The Phosphatase and Tensin Homolog PTEN is a tumor suppressor and negative regulator of PI3K function catalyzing the reverse reaction, the dephosphorylation of PIP3 to PIP2. PTEN loss-of-function mutations are prominent PI3K signaling activators in many tumors [59,60,61] (Figure 1). In 1997, Liaw et al. described germline mutations of PTEN in families with Cowden Disease and Lhermitte-Duclos disease [62]. Today, Cowden Syndrome (CS), Lhermitee-Duclos disease, and Bannayan-Riley-Ruvalcaba-Syndrom (BRRS) belong to the so-called PTENopathies or PTEN hamartoma tumor syndromes, which are a spectrum of diseases induced by PTEN loss-of-function mutations.

While patients with CS develop multiple benign or malignant hamartomas in different organs like thyroid gland, breast, endometrium, and skin and often have a macrocephalus, patients with BRRS mostly suffer from macrocephalus accompanied by hemangiomas, lipomas, a delay of motoric development, and mental retardation [17,63]. There is no therapy for PTENopathies at the moment. Patients undergo constant cancer screening and surgery to remove painful or malignant lesions. Sirolimus has been tested in patients with Cowden Syndrome (NCT00971789). Everolimus and two PI3K inhibitors, dactolisib and BGT226, are under investigation in patients with CS or PTEN hamartoma (NCT02991807, NCT00620594, NCT00600275). Some benefit has been reported for sirolimus treatment. Since patient cohorts are small, sufficient clinical data is missing to evaluate the success of the approach [64,65].

3.2. PI3K Related Overgrowth Syndrome (PROS)
****************************************
Answer these questions from the PTEN passage:
(a) What reaction does PTEN catalyze?
(b) In what year did Liaw et al. describe germline PTEN mutations in families with Cowden Disease and Lhermitte-Duclos disease?
(c) For which drug has some benefit been reported?
The data that comes next is separate material, unrelated to the PTEN passage.

◆ SUPPLIED MATERIAL ◆
****************************************
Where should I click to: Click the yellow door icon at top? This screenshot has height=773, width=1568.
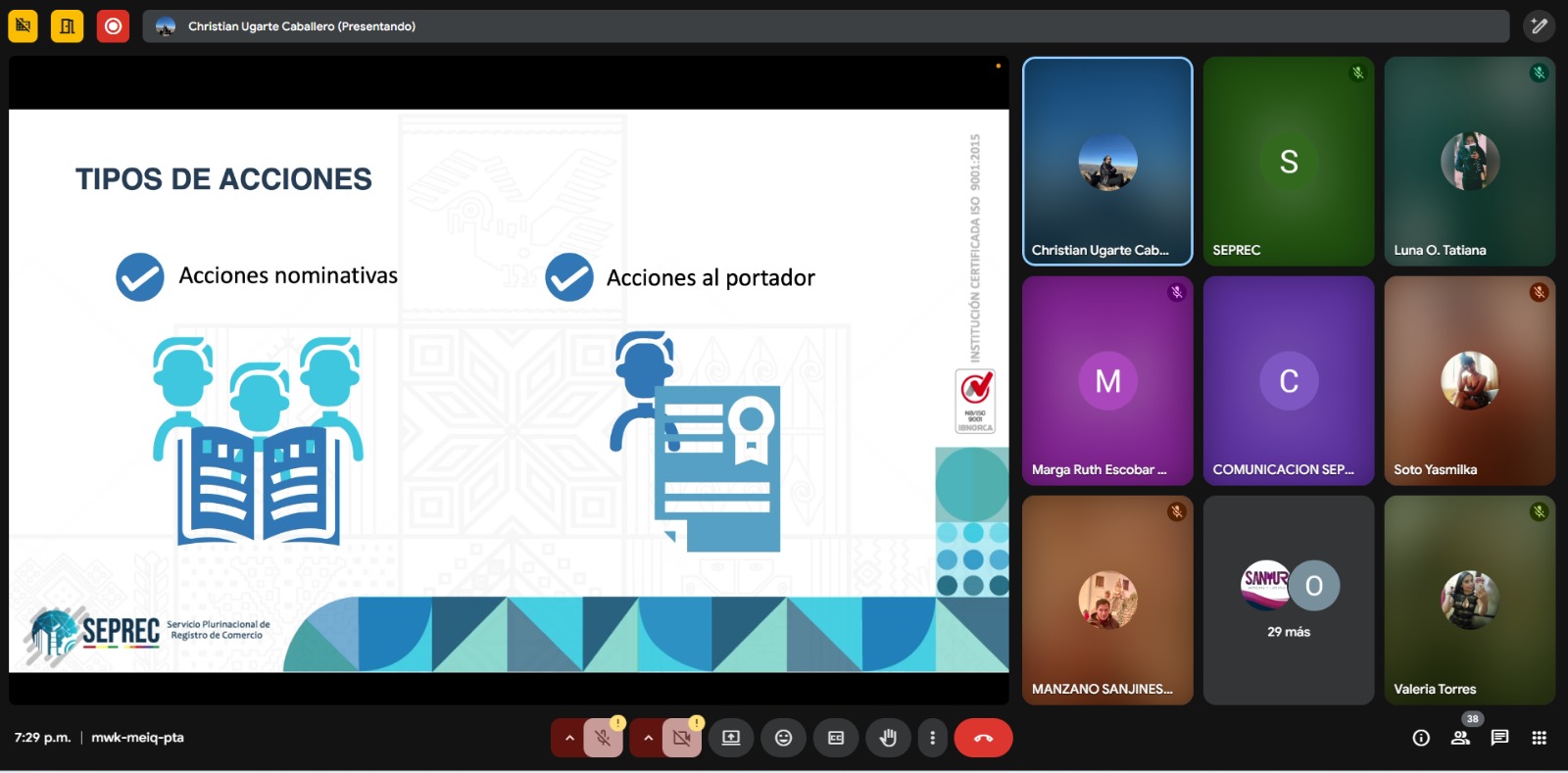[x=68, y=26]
****************************************
◆ WRITTEN ANSWER ◆
(a) The dephosphorylation of PIP3 to PIP2
(b) 1997
(c) Sirolimus